Tuesday, June 21, 2016

No evidence of congenital anomalies with Zika infection in third trimester.

The first outbreak of Zika virus occurred in South America occurred in Brazil in May 2015 subsequently in October Columbia confirmed 156 cases of Zika in 13 municipalities.[1]  Neurological abnormalities and other adverse pregnancy outcomes are associated with Zika infection in first and second trimester of pregnancy.

A recent surveillance report from the Colombian Instituto Nacional de Salud (INS) suggested that Zika infection in the last trimester of pregnancy does not cause any structural fetal defect. The report of this study was published in recent online edition of New England Journal of Medicine.[2]

A total of 65,726 cases of ZVD were reported in Colombia during the study period from August 9, 2015, through April 2, 2016. Out of these 2485 (4%) were found positive on RT-PCR assay. Zika infection was widespread in Colombia with 11,944 pregnant women affected, of which 1484 (12%) were confirmed on RT-PCR assay.

Out of 11,944 infected pregnant women, INS had complete data on for a subgroup of 1850 women correlating gestational age and the onset of symptoms of Zika infection. Out of these 1850 women, 616 women got infection in third trimester and in nearly 89-90% of these women no congenital anomalies were detected at birth.

The remaining women were infected in first and second trimester, so they still had ongoing pregnancy when the cut-off date of the study was reached. 

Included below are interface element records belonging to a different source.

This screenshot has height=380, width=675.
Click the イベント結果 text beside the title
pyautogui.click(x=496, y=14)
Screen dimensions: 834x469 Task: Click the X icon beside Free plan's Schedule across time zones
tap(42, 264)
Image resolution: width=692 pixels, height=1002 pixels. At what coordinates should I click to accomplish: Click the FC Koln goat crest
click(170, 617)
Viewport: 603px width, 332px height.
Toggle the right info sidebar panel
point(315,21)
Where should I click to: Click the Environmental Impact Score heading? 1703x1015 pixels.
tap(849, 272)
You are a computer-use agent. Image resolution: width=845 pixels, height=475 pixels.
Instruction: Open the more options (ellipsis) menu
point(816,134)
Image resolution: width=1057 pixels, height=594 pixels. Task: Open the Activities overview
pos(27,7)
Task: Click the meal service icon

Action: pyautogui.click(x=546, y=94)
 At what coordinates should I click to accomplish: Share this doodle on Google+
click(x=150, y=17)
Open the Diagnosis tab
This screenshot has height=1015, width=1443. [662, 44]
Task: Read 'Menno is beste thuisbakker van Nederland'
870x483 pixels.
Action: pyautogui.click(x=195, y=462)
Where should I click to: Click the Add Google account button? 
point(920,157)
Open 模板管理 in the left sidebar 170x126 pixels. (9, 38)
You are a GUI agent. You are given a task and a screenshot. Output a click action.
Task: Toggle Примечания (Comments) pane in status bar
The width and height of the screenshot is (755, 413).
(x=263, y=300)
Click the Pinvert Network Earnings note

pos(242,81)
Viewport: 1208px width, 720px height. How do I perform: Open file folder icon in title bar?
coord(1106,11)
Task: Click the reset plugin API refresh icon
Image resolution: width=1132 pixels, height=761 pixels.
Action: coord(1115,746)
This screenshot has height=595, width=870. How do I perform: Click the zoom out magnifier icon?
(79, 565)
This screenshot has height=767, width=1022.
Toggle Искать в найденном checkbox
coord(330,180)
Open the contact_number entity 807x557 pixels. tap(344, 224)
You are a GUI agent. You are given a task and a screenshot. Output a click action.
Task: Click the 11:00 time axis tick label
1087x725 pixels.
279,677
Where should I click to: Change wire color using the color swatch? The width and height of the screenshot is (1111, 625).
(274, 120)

The number of cases reported in the study does not show the true magnitude of the Zika infection as the surveillance system does not include asymptomatic women or those women who do not go to healthcare provider.

The authors stressed the importance of healthcare providers in educating the patients about the vector and sexual mode of transmission of the Zika infection.

The INS and CDC jointly are implementing intensified surveillance in places with Zika infections to determine the full spectrum of disease in mother and infants in relation to gestational age at infection.